- [Entries for locating text and elements]:
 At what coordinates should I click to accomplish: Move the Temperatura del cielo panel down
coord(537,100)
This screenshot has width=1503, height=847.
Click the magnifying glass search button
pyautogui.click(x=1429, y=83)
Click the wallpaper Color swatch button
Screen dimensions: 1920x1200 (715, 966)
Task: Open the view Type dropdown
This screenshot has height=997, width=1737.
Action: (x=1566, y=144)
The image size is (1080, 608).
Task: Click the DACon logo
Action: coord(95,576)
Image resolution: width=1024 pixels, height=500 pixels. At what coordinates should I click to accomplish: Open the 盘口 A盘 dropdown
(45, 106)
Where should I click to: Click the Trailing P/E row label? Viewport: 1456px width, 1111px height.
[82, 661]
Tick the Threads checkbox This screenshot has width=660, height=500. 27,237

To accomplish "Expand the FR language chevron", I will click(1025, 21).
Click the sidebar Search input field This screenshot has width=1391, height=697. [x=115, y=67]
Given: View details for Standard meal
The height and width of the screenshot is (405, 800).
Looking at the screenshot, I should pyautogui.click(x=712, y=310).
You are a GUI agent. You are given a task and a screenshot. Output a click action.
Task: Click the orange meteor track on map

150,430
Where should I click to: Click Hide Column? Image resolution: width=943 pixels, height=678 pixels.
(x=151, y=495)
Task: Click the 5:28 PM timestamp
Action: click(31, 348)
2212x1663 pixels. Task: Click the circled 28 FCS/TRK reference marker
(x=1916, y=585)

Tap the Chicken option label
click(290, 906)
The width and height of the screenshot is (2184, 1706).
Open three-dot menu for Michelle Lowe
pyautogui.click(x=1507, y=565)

- [PROBLEM DETAILS]:
Update the data from the line that contains "The width and" through the end of the data, replacing "three-dot menu" with "overflow menu" and keeping all else the same, then give those lines back.

- [SOLUTION TO THIS TASK]:
The width and height of the screenshot is (2184, 1706).
Open overflow menu for Michelle Lowe
pyautogui.click(x=1507, y=565)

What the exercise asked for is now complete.